AI: Flow field pathfinding
Flow-field pathfinding is used to allow pathfinding on the exterior of 3d objects. One of the main difficulties to implementing this is generating the nodes and connections to apply the pathfinding to. To generate the nodes the mesh data of the object is used. Foreach triangle in the mesh a node is created which is connected to the other nodes in the triangle. Only the shortest of the two connections are connected to avoid diagonal connections, diagonals can cause issues when obstacles are present. Once converted there will be multiple nodes with the same position where the triangles meet. So, merge nodes with the same position into one node containing all connections of the nodes in the same position. This can generate a grid to find a path on.
As mesh data is used, this can present issues with there being too few nodes.
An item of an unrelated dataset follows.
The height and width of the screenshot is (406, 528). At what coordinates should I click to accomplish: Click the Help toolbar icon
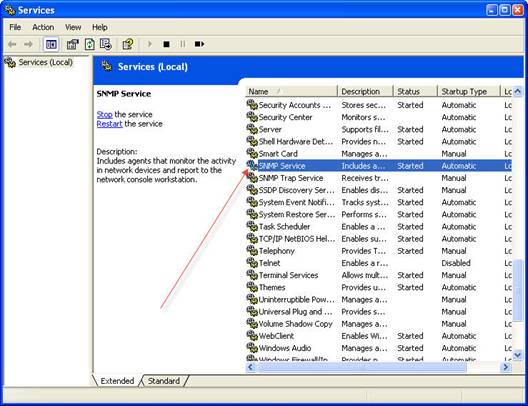(128, 44)
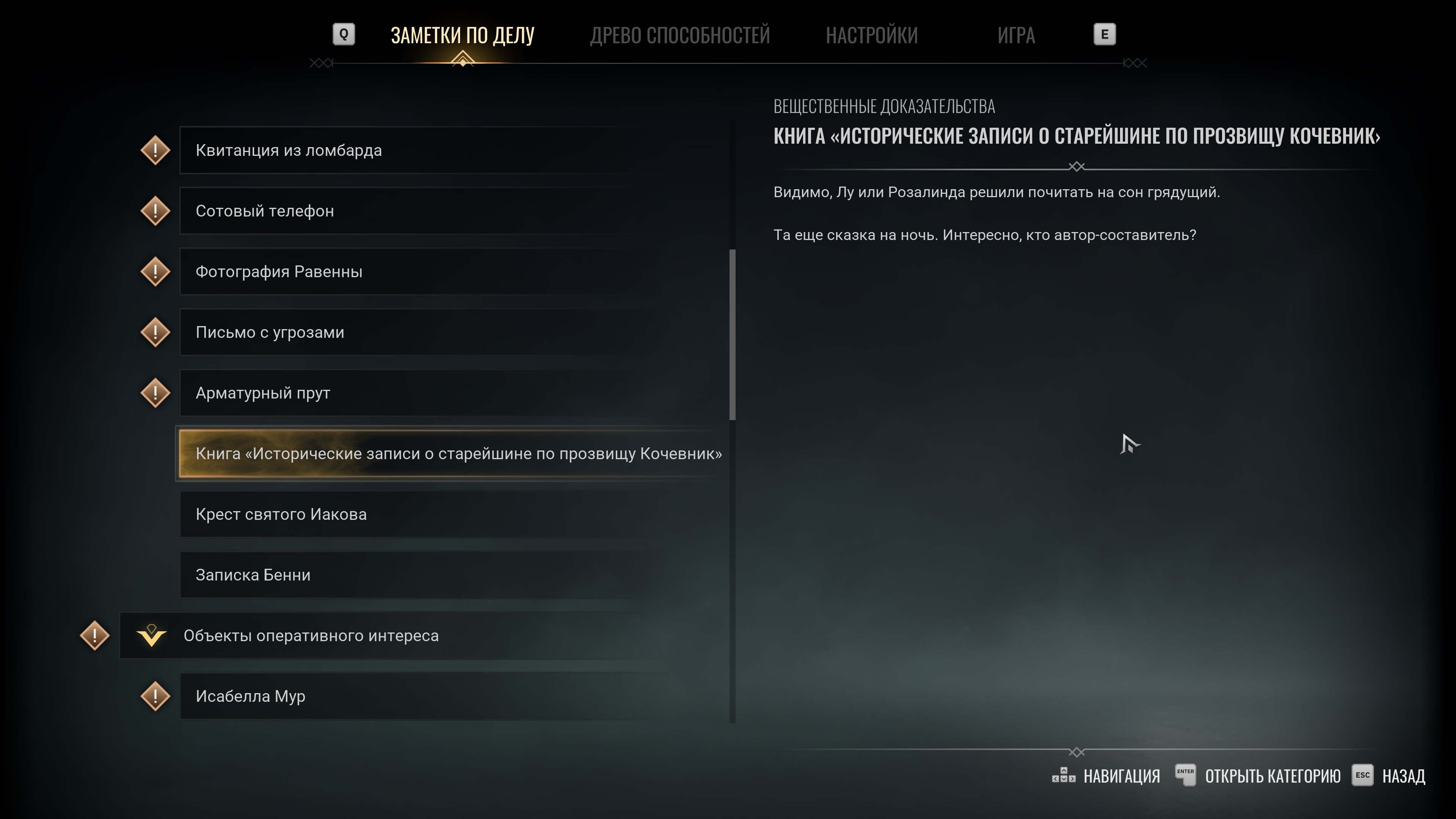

To counter this the mesh may be subdivided multiple times first, decreasing the size of the mesh triangles but increasing the number of nodes in the grid making it more accurate. A comparison of a cube subdivided 0 times against 3 times can be seen below. To subdivide the mesh an external source has been used.
With the grid generated the flow-field technique can be applied. The main code that does this can be seen below. Within to represent a collision a nodes cost is set to 255, so to generate we skip evaluating the connection if the connected has a cost of 255. Additionally, the target nodes direction is set to point directly to the target position given. This allows agents to get to the target position not just the target node.
// Code that generates the flow field
SetAllUnreachable();
targetNode.SetValue(0);
targetNode.SetDirection(targetPosition - targetNode.Position());
Node currentNode = targetNode;
List<Node> open = new List<Node> {currentNode};
while (open.Count > 0) {
currentNode = open[0];
open.Remove(currentNode);
foreach (int connectedNodeID in currentNode.connectedNodes) {
Node connectedNode = _nodes.Find(node => node.id == connectedNodeID);
if (connectedNode.Active()) {
int pathLength = currentNode.Value + connectedNode.Cost;
if (pathLength < connectedNode.Value) {
if (!open.Contains(connectedNode)) {
open.Add(connectedNode);
}
connectedNode.SetValue(pathLength, currentNode);
}
}
}
}
To make an agent that follows the field, a forward force is given, then when moving update the rotation to look in the direction of the flow-field. The agent uses this rotation to slowly rotate towards, causing it to follow the field smoothly without instantly snapping to the new direction. To resolve issues on the very edge of the cube the agent will ignore the flow-fields direction if it will cause the agent to look at the walkable surface. Only after it gets over the edge will it then use its direction. An example flow-field with a player as the target point and an agent trying to get to the player with a collision can be seen below. The Lines between the nodes show the nodes direction vector, a greener line also helps visualise its closeness to the target.